As an aside, Dan, Will and our mutual friend Phil Kime that introduced us were the first "useful" philosophers I ever knew. I used to think the attitude that you should apply philosophy to something actually interesting was rare. But at the KLI we've had a parade of really interesting people doing real work advancing biology coming through who are called philosophers, and I can see that they do use some of the philosopher's tools to help check their reasoning is right. It's been a fantastic year so far intellectually (and aesthetically, but you knew that if you've been here!)

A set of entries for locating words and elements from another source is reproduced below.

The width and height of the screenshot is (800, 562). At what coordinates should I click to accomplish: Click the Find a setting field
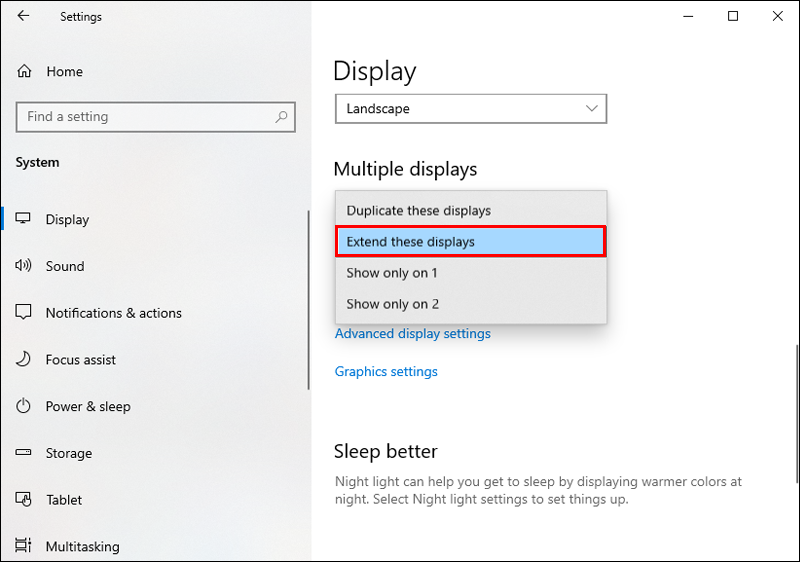[156, 117]
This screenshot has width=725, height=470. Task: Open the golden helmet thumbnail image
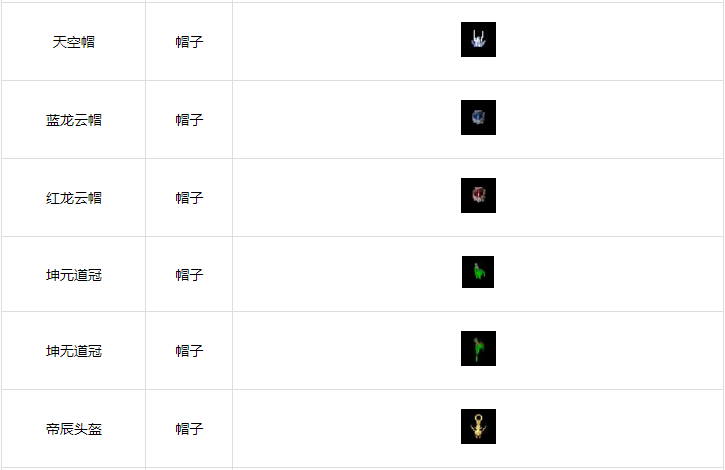[x=478, y=427]
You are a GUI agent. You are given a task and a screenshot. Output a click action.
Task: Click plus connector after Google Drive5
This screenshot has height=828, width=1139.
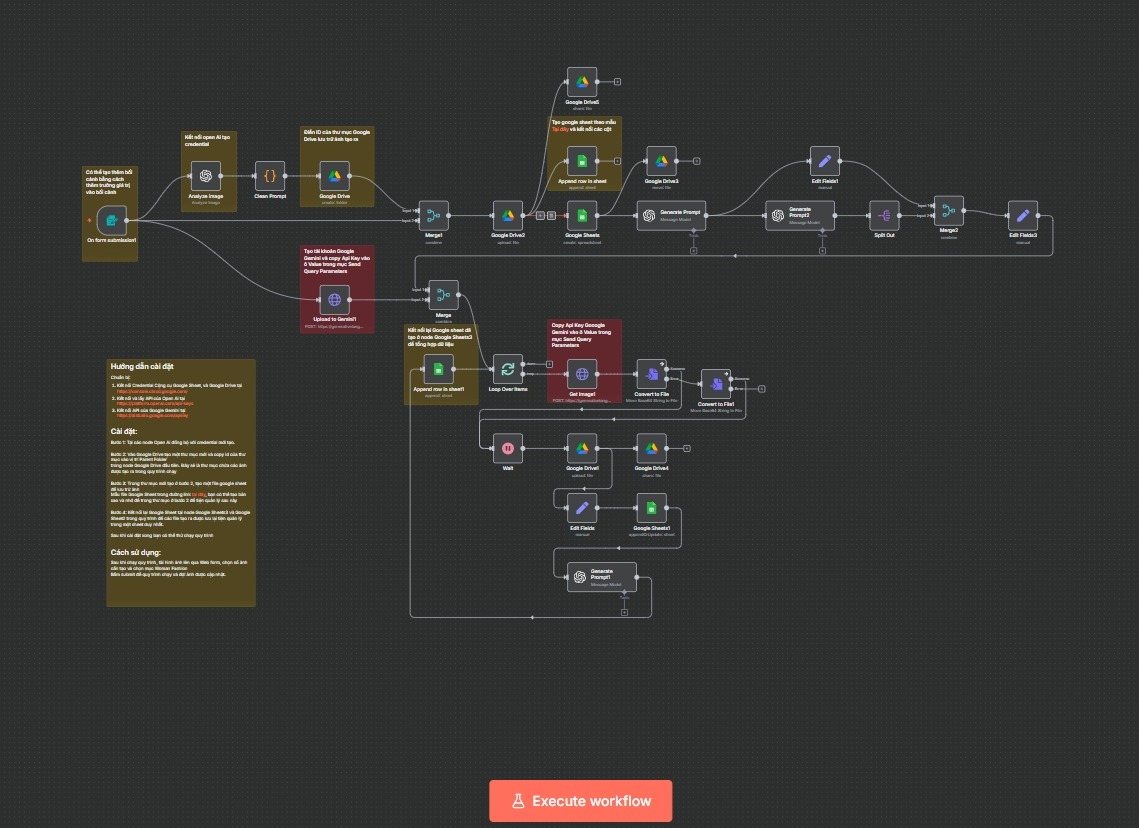click(x=617, y=82)
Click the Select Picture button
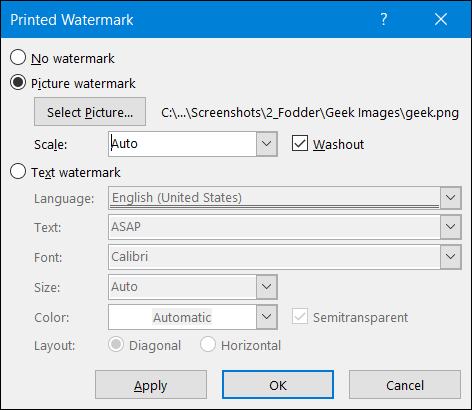This screenshot has height=410, width=472. click(x=90, y=112)
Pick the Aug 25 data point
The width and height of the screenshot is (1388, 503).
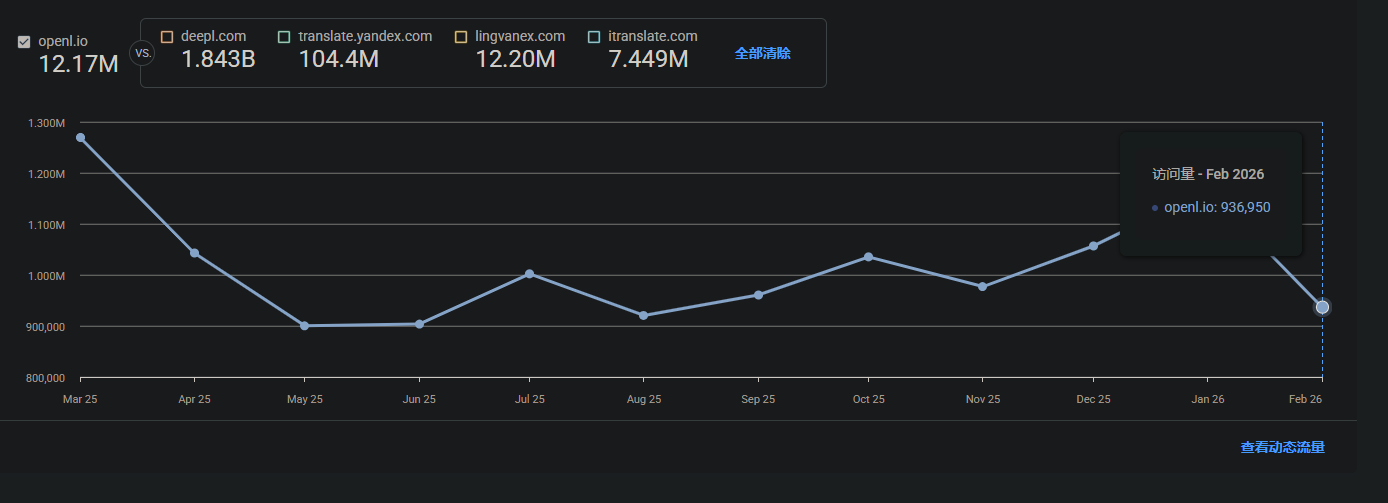click(643, 316)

Anyway, I was talking about the concept underlying shmesh with Vera. We were talking about people who spend huge amounts of time watching TV or playing computer games instead of doing something (possibly, instead of worrying). I spoke about some of the people I'd known at MIT. Marvin Minsky used to complain about the "trillions of processors" that were wasted for hours ever Sunday afternoon watching sports. Rod Brooks once told me before an exam that he felt guilty for making 700 undergraduates that were that smart think for two hours about stuff that was so meaningless. Vera and I talked about the ambition to both examine (or at least teach) undergraduates and accomplish something useful at the same time. If you could give them problems that were both suitable for practice and learning but might also lead to new discoveries, wouldn't that be better? I do this a bit with my dissertation students, but I've never had the chance to teach anything I knew or cared enough about to really do this in a course. But maybe I will get a chance in the coming years.


Joanna said…
"Language shapes the way we think, and determines what we can think about."
Benjamin Lee Whorf (1897-1941) Linguist

This was Bath's quote of the week this week, seemed appropriate given the beginning of this article.